Passos na Cozinha Vazia

Há um certo horário da tarde em que a cozinha fica em silêncio absoluto. A chaleira já esfriou, os pratos estão limpos, e as janelas deixam entrar uma luz quase dourada, cansada. É nesse momento que, às vezes, escuto passos.

São lentos, quase arrastados. Não vêm com pressa, nem com propósito. Apenas caminham. Como se alguém estivesse se lembrando do espaço, redescobrindo cada azulejo, cada armário antigo, cada marca no chão feita por móveis que já mudaram de lugar.

A cozinha está vazia. Sei disso. Mas o som é nítido. Não é assustador — é íntimo. Como se a casa repetisse os gestos de alguém que já não está, ou que viveu tanto ali que deixou rastros nos ecos do chão.

Esses passos me fazem pensar em quem esteve antes. Avós mexendo panelas, mãos cortando legumes com cuidado, crianças rindo enquanto roubavam pedaços de bolo. A cozinha guarda histórias. Muitas delas sem palavras, mas todas presentes na madeira gasta, nas manchas esquecidas, no cheiro que ainda vive nos armários.
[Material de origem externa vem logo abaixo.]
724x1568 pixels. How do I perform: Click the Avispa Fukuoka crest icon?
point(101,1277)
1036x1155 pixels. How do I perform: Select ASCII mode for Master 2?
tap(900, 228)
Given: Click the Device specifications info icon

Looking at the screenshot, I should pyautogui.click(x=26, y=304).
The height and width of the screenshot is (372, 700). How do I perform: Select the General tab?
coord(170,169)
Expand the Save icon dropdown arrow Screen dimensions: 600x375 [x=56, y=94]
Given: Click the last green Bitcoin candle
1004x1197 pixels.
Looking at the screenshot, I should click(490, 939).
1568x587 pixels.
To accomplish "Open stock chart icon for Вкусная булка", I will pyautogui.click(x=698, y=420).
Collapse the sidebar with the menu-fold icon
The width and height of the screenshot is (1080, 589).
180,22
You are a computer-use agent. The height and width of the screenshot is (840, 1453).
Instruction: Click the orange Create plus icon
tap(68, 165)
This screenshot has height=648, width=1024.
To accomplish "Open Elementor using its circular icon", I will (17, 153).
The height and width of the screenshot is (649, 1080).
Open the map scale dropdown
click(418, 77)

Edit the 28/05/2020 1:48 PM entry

Hoje, deixei a porta entreaberta. Escutei os passos como quem escuta uma música antiga. E por um instante, senti companhia. Não de alguém que se vê, mas de alguém que ainda caminha entre as lembranças.

Em A Casa Sussurra, até o vazio tem som. E os passos na cozinha nos lembram que há lugares onde o tempo não caminha em linha reta — ele gira, retorna, e dança lentamente entre o silêncio das coisas.